QUESTIONS AND ANSWERS ABOUT THE ANNUAL MEETING AND VOTING

 

Q:Why did I receive this proxy statement?

 

A:The Company is soliciting your proxy vote at the Annual Meeting because you were the owner of record of one or more shares of common stock of the Company at the close of business on September 15, 2016, the record date for the meeting, and are therefore entitled to vote at the Annual Meeting.

 

Q:What is a proxy?

 

A:A proxy is your legal designation of another person or persons (the “proxy” or “proxies,” respectively) to vote on your behalf. By giving your proxy, you are authorizing Stephen H. Craney and Kathleen S. Skarvan, the designated proxies, the authority to vote your shares of common stock at the Annual Meeting in the manner you indicate on your proxy card. If you authorize the proxies but do not give direction with respect to any nominee or other proposal, the proxies will vote your shares as recommended by the Board. The proxies are authorized to vote in their discretion (except as otherwise provided below) if other matters are properly submitted at the Annual Meeting, or any adjournments thereof.

 

Q:When and where is the Annual Meeting?

 

A:The Annual Meeting will be held on Friday, November 11, 2016, at the Company’s building located at 628 Sixth Street Northwest, New Prague, Minnesota 56071. Registration for the meeting will begin at approximately 9:45 a.m. Central Time. The Annual Meeting will commence at 10:00 a.m.

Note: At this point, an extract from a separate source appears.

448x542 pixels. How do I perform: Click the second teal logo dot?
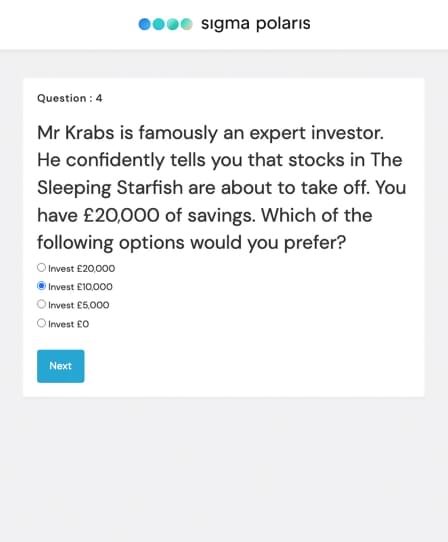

Central Time.

 

Q:What am I voting on?

 

A:You are voting on the following matters:

 

·Proposal 1 — To elect the directors named in this proxy statement, thereby setting the number of directors at six;

·Proposal 2 — To ratify the appointment of RSM US LLP as our independent registered public accounting firm; and

·Proposal 3 — To approve, on a non-binding and advisory basis, our executive compensation.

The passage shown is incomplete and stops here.